[RECORDS]
=== Begin Enclosure ===

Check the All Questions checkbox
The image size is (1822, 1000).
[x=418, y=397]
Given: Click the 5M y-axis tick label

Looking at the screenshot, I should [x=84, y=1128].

=== End Enclosure ===

[INSTRUCTIONS TO FOLLOW]
All entries are to be output exactly as they stand.

[COMPLETED TASK]
Check the All Questions checkbox
The image size is (1822, 1000).
[x=418, y=397]
Given: Click the 5M y-axis tick label

Looking at the screenshot, I should [x=84, y=1128].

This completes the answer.